Once the mycelium is formed, she can mould and sculpt the material. Cupid, the show’s only figurative form, embodies the baby angel of love in his commonly accepted silhouette. “There is a dialogue there between me and the material, where the patterning happens totally outside of my control,” adds Mobarak. “I decide the sculpture’s shape, but the surface is what the mycelium decides.” This tugging between deliberation and chance also bears an inimitable quality for each formation: “There is no way to repeat a pattern that a mushroom has given.”

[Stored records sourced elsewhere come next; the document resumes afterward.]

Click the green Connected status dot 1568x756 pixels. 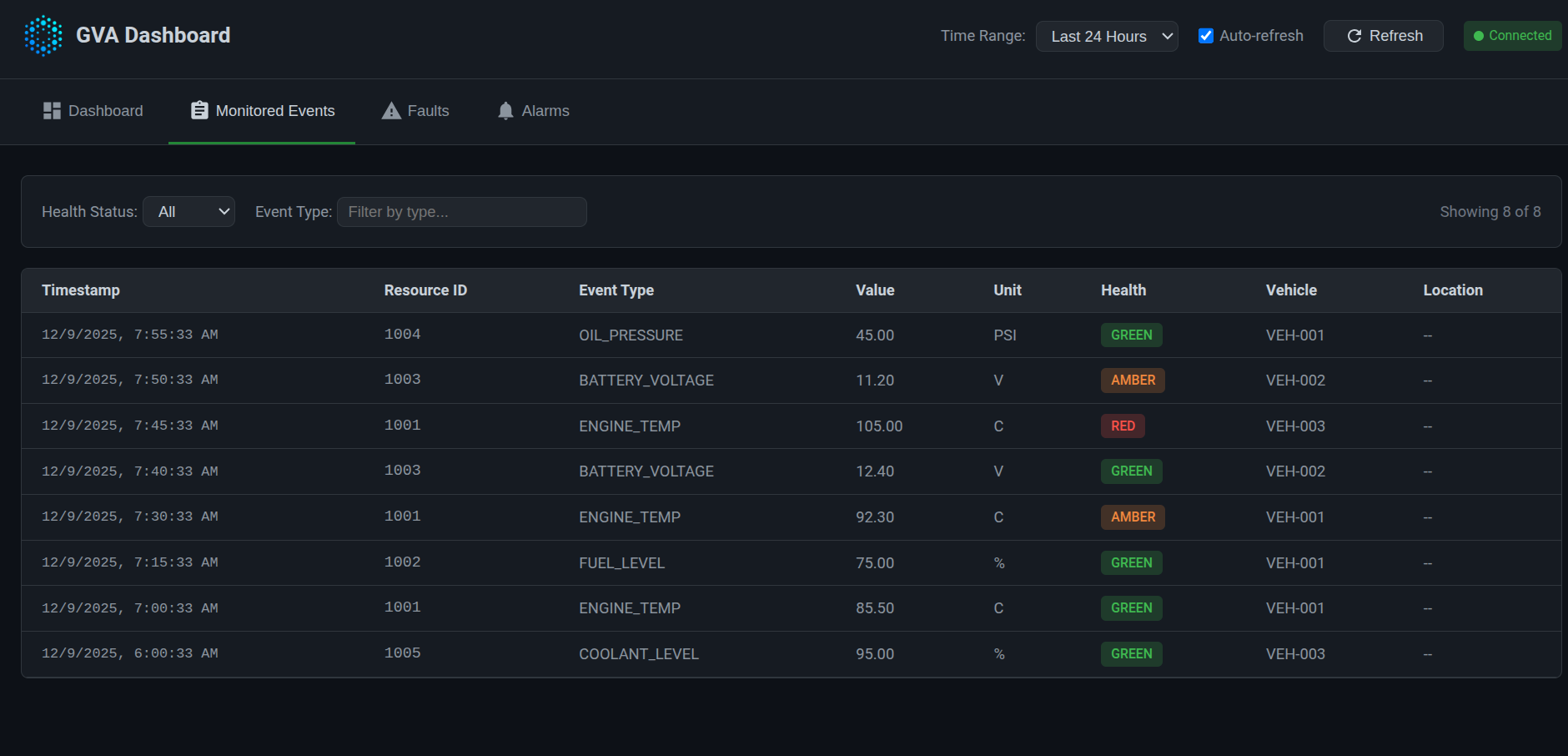click(x=1479, y=36)
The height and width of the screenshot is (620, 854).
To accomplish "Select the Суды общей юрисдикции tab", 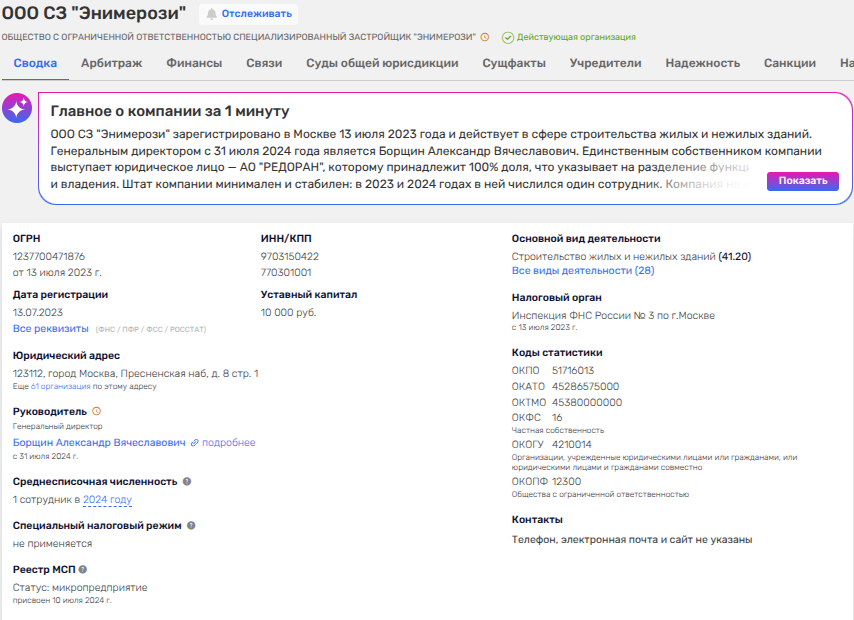I will [x=382, y=63].
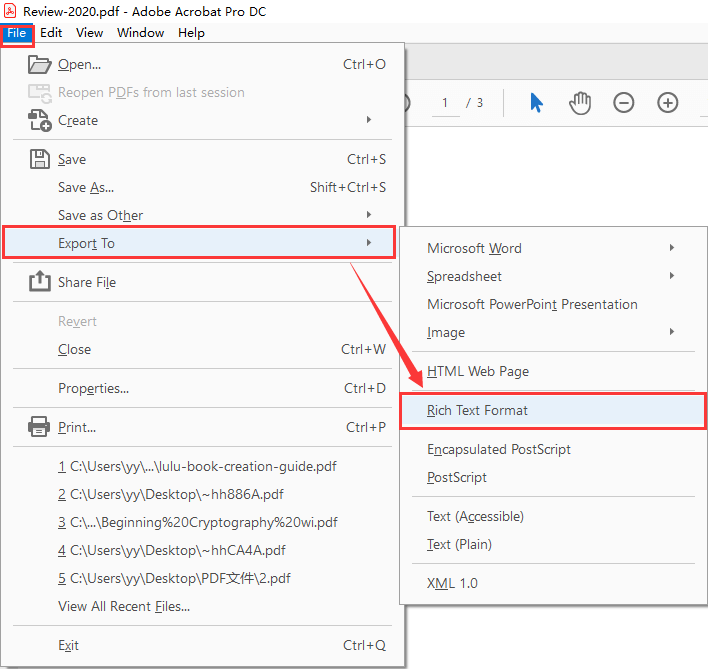Open recent file lulu-book-creation-guide.pdf
Viewport: 708px width, 669px height.
(197, 467)
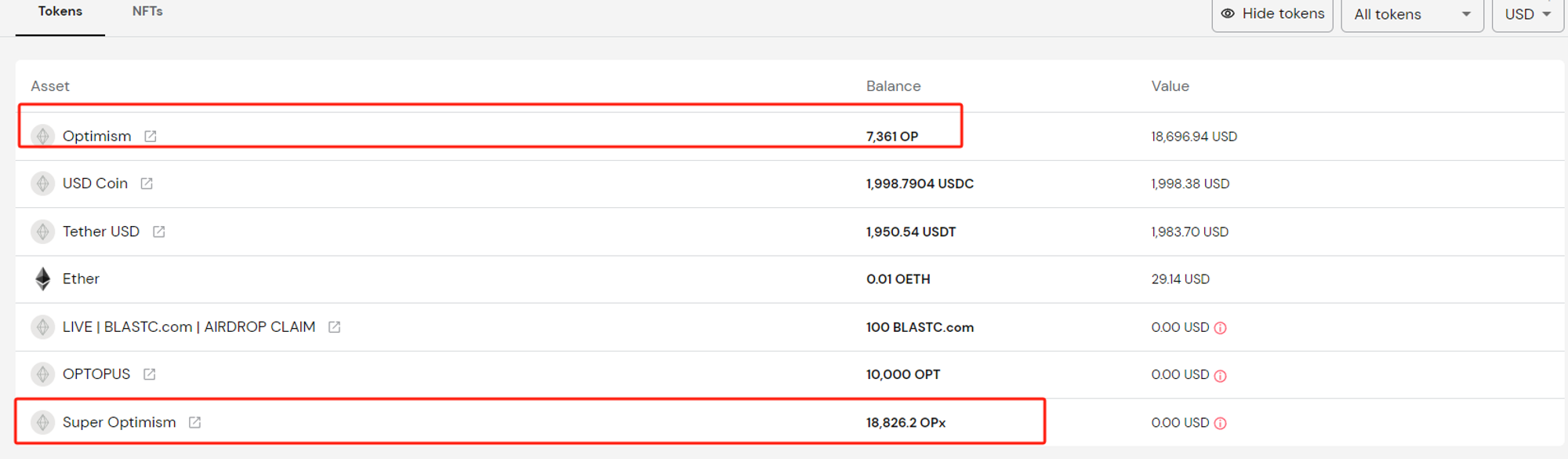This screenshot has width=1568, height=459.
Task: Open external link icon beside USD Coin
Action: [147, 184]
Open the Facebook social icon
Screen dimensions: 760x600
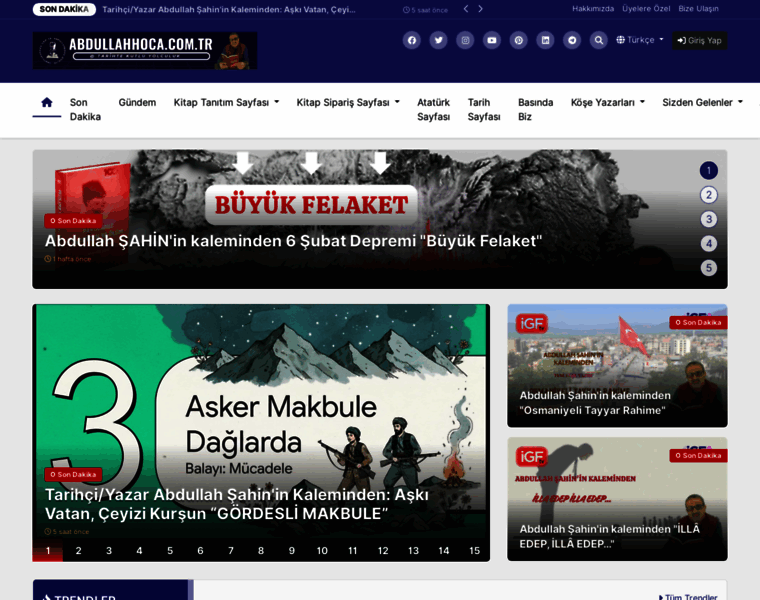[x=411, y=40]
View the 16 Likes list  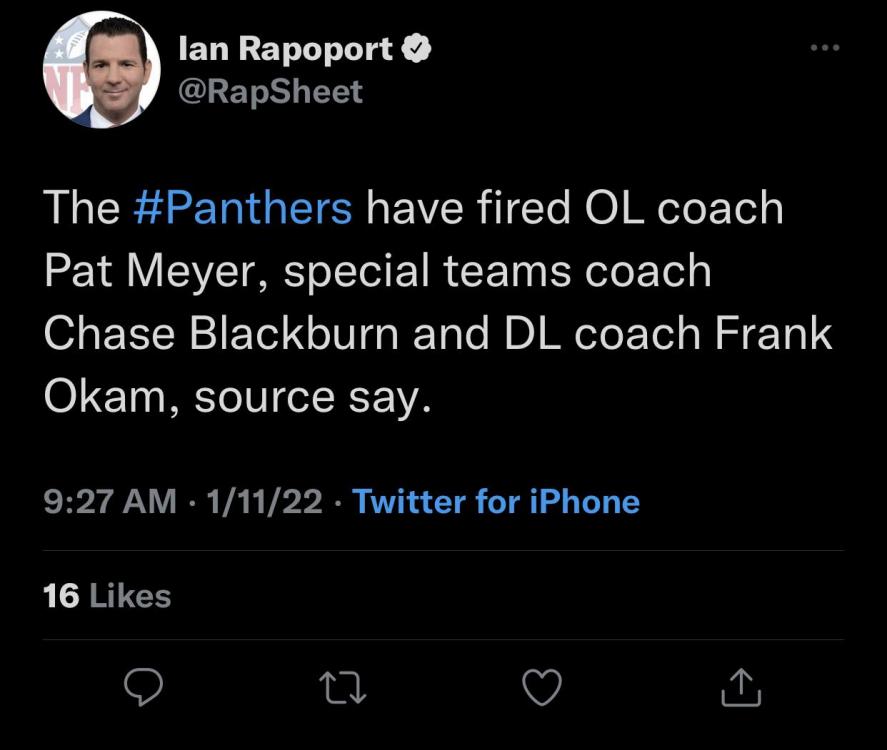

Besides Cupid, other characters assume abstracted bodily representations which the artist calls “platonic ideals of a shape”. Venus, for example, is a double-sided cone laid on the floor not far from Apollo, who finds his corporality in an oblong sphere. The titular nymph stretches horizontally like the thick branch of a centuries-old tree. Ten tube forms erected at different heights represent the chorus. The artist considers it “impossible to make work that isn’t at its heart about perception and how we perceive shifting things”. Python is the only character who is created outside of mycelium – rather, a vacuumed plaster, the serpent crawls on the floor with the alertness of its neon green skin. The spectral appearance alludes to the fact that Apollo in fact kills the snake before the events start unfolding in the first scene.
Mobarak landed on mycelium through a curiosity for other ecosystems around, and even within, her. “We are always processing spores and bacteria, and there are organic forms that we constantly breathe,” she says. A mushroom-growing workshop which she decided to sign up for after a break-up led to a practice which in fact helps the artist materialise her work and process life through observing the strangest yet beautiful formations. “They looked like limestone or marble,” she remembers about her early experiments with growing fungal colonies in 2017. “They proved to be perfect solutions to problems I was having within my work.”
Logistique Elastique, Mobarak’s first solo exhibition in New York, showed at Miguel Abreu Gallery in 2021 and featured six mycelium spheres, one of which was grown within a colourful vinyl beach ball with the fungi protruding from its surface. A framed work had a flat layer of DNA-carrying materials from her ex-lovers, also consumed by mycelium. “The body is a constant subject for me,” she says, “other bodies, non-human bodies, interspecies. The body is a carrier of so many temperaments and ambitions, it’s a crazy sculpture and mystery.” She observes the life cycle of fungi to help make sense of our own bodily habits. “I let things take over my work and even eat it,” she muses. “Those functions outside my control help me observe some kind of truth.”
If opera is an erratically-emoted avatar of life, why not let Earth’s very own microorganisms help consume and reproduce its dramatic flamboyance? Mobarak inlaid glass into the sculptures by sewing the beads into cardboard. After mycelium ate the heavy paper surface, the fungi blended with the shiny glass. “Early opera characters wore glass beads all over themselves to be noticed on stage,” says the artist. “My sculptures similarly have this life force coming out of their skins.”